::: SUPPLIED RECORDS :::

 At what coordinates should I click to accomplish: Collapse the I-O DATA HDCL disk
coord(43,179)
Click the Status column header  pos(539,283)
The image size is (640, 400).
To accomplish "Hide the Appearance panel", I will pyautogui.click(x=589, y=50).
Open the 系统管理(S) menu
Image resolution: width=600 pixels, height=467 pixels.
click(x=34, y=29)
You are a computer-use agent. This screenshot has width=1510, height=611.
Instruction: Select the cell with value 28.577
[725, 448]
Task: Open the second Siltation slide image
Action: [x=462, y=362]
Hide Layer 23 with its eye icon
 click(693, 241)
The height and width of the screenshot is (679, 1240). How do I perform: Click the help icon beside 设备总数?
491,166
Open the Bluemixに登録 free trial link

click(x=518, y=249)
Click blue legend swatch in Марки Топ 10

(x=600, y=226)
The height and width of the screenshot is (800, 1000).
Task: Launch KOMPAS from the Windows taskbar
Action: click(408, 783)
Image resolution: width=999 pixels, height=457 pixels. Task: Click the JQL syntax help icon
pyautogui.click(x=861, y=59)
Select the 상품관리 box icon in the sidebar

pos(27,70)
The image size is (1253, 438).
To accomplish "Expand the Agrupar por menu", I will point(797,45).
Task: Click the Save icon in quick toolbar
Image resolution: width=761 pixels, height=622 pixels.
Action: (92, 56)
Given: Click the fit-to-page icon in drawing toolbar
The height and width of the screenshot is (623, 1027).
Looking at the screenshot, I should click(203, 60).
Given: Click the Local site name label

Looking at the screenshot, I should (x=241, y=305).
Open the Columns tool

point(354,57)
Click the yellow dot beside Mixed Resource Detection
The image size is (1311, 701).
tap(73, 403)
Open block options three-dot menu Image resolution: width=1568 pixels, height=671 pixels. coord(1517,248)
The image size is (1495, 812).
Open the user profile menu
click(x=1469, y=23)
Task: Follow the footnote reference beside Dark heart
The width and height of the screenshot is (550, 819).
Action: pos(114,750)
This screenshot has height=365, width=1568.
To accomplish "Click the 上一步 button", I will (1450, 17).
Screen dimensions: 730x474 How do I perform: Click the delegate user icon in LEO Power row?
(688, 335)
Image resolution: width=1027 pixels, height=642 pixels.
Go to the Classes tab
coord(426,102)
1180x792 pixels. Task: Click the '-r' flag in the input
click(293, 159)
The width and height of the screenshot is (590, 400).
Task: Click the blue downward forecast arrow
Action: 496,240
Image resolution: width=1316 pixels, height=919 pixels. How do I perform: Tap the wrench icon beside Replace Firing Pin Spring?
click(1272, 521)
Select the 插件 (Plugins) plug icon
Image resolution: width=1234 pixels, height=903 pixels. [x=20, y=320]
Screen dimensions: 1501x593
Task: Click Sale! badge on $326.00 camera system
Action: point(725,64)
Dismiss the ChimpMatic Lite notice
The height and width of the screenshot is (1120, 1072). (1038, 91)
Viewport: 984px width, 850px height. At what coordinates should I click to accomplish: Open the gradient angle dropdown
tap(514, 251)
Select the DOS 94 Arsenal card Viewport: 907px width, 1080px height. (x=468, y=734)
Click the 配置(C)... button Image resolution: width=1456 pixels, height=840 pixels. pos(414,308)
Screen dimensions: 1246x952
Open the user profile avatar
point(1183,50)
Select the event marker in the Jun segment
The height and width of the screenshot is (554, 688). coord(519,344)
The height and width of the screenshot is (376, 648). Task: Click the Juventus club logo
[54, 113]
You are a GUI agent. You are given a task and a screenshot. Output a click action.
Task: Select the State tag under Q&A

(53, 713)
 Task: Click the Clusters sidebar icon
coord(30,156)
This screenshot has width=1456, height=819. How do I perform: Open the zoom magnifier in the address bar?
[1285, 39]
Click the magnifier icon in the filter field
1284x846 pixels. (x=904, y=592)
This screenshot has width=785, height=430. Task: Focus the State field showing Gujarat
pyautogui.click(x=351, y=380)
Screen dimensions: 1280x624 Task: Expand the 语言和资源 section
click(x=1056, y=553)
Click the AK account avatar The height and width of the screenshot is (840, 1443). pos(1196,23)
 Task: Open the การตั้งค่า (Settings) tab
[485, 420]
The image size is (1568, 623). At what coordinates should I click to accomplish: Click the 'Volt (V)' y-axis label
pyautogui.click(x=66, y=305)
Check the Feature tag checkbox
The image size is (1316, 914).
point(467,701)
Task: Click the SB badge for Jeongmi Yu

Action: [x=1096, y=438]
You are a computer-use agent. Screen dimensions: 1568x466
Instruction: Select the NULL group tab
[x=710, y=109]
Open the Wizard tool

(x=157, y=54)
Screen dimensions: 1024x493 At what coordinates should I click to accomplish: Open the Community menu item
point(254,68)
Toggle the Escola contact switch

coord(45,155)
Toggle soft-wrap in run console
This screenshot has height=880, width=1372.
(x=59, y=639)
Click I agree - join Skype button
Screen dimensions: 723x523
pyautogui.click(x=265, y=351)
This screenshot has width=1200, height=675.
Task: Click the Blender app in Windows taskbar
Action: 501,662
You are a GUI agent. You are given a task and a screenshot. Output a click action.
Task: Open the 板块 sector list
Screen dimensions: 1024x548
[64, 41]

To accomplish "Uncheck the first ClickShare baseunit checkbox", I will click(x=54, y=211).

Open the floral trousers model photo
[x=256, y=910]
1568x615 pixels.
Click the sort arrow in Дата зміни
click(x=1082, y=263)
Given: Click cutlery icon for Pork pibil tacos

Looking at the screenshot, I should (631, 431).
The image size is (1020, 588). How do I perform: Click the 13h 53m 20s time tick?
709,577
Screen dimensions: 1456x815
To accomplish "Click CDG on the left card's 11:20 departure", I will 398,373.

:::

* _REQUIREMENTS_
Copy every one of the records above, word for word and line for line, without changing anything.

* _WRITTEN REPLY_
 At what coordinates should I click to accomplish: Collapse the I-O DATA HDCL disk
coord(43,179)
Click the Status column header  pos(539,283)
The image size is (640, 400).
To accomplish "Hide the Appearance panel", I will pyautogui.click(x=589, y=50).
Open the 系统管理(S) menu
Image resolution: width=600 pixels, height=467 pixels.
click(x=34, y=29)
You are a computer-use agent. This screenshot has width=1510, height=611.
Instruction: Select the cell with value 28.577
[725, 448]
Task: Open the second Siltation slide image
Action: [x=462, y=362]
Hide Layer 23 with its eye icon
 click(693, 241)
The height and width of the screenshot is (679, 1240). How do I perform: Click the help icon beside 设备总数?
491,166
Open the Bluemixに登録 free trial link

click(x=518, y=249)
Click blue legend swatch in Марки Топ 10

(x=600, y=226)
The height and width of the screenshot is (800, 1000).
Task: Launch KOMPAS from the Windows taskbar
Action: click(408, 783)
Image resolution: width=999 pixels, height=457 pixels. Task: Click the JQL syntax help icon
pyautogui.click(x=861, y=59)
Select the 상품관리 box icon in the sidebar

pos(27,70)
The image size is (1253, 438).
To accomplish "Expand the Agrupar por menu", I will point(797,45).
Task: Click the Save icon in quick toolbar
Image resolution: width=761 pixels, height=622 pixels.
Action: (92, 56)
Given: Click the fit-to-page icon in drawing toolbar
The height and width of the screenshot is (623, 1027).
Looking at the screenshot, I should click(203, 60).
Given: Click the Local site name label

Looking at the screenshot, I should (x=241, y=305).
Open the Columns tool

point(354,57)
Click the yellow dot beside Mixed Resource Detection
The image size is (1311, 701).
tap(73, 403)
Open block options three-dot menu Image resolution: width=1568 pixels, height=671 pixels. coord(1517,248)
The image size is (1495, 812).
Open the user profile menu
click(x=1469, y=23)
Task: Follow the footnote reference beside Dark heart
The width and height of the screenshot is (550, 819).
Action: pos(114,750)
This screenshot has height=365, width=1568.
To accomplish "Click the 上一步 button", I will (1450, 17).
Screen dimensions: 730x474 How do I perform: Click the delegate user icon in LEO Power row?
(688, 335)
Image resolution: width=1027 pixels, height=642 pixels.
Go to the Classes tab
coord(426,102)
1180x792 pixels. Task: Click the '-r' flag in the input
click(293, 159)
The width and height of the screenshot is (590, 400).
Task: Click the blue downward forecast arrow
Action: 496,240
Image resolution: width=1316 pixels, height=919 pixels. How do I perform: Tap the wrench icon beside Replace Firing Pin Spring?
click(1272, 521)
Select the 插件 (Plugins) plug icon
Image resolution: width=1234 pixels, height=903 pixels. [x=20, y=320]
Screen dimensions: 1501x593
Task: Click Sale! badge on $326.00 camera system
Action: point(725,64)
Dismiss the ChimpMatic Lite notice
The height and width of the screenshot is (1120, 1072). (1038, 91)
Viewport: 984px width, 850px height. At what coordinates should I click to accomplish: Open the gradient angle dropdown
tap(514, 251)
Select the DOS 94 Arsenal card Viewport: 907px width, 1080px height. (x=468, y=734)
Click the 配置(C)... button Image resolution: width=1456 pixels, height=840 pixels. pos(414,308)
Screen dimensions: 1246x952
Open the user profile avatar
point(1183,50)
Select the event marker in the Jun segment
The height and width of the screenshot is (554, 688). coord(519,344)
The height and width of the screenshot is (376, 648). Task: Click the Juventus club logo
[54, 113]
You are a GUI agent. You are given a task and a screenshot. Output a click action.
Task: Select the State tag under Q&A

(53, 713)
 Task: Click the Clusters sidebar icon
coord(30,156)
This screenshot has width=1456, height=819. How do I perform: Open the zoom magnifier in the address bar?
[1285, 39]
Click the magnifier icon in the filter field
1284x846 pixels. (x=904, y=592)
This screenshot has width=785, height=430. Task: Focus the State field showing Gujarat
pyautogui.click(x=351, y=380)
Screen dimensions: 1280x624 Task: Expand the 语言和资源 section
click(x=1056, y=553)
Click the AK account avatar The height and width of the screenshot is (840, 1443). pos(1196,23)
 Task: Open the การตั้งค่า (Settings) tab
[485, 420]
The image size is (1568, 623). At what coordinates should I click to accomplish: Click the 'Volt (V)' y-axis label
pyautogui.click(x=66, y=305)
Check the Feature tag checkbox
The image size is (1316, 914).
point(467,701)
Task: Click the SB badge for Jeongmi Yu

Action: [x=1096, y=438]
You are a computer-use agent. Screen dimensions: 1568x466
Instruction: Select the NULL group tab
[x=710, y=109]
Open the Wizard tool

(x=157, y=54)
Screen dimensions: 1024x493 At what coordinates should I click to accomplish: Open the Community menu item
point(254,68)
Toggle the Escola contact switch

coord(45,155)
Toggle soft-wrap in run console
This screenshot has height=880, width=1372.
(x=59, y=639)
Click I agree - join Skype button
Screen dimensions: 723x523
pyautogui.click(x=265, y=351)
This screenshot has width=1200, height=675.
Task: Click the Blender app in Windows taskbar
Action: 501,662
You are a GUI agent. You are given a task and a screenshot. Output a click action.
Task: Open the 板块 sector list
Screen dimensions: 1024x548
[64, 41]

To accomplish "Uncheck the first ClickShare baseunit checkbox", I will click(x=54, y=211).

Open the floral trousers model photo
[x=256, y=910]
1568x615 pixels.
Click the sort arrow in Дата зміни
click(x=1082, y=263)
Given: Click cutlery icon for Pork pibil tacos

Looking at the screenshot, I should (631, 431).
The image size is (1020, 588). How do I perform: Click the 13h 53m 20s time tick?
709,577
Screen dimensions: 1456x815
To accomplish "Click CDG on the left card's 11:20 departure", I will 398,373.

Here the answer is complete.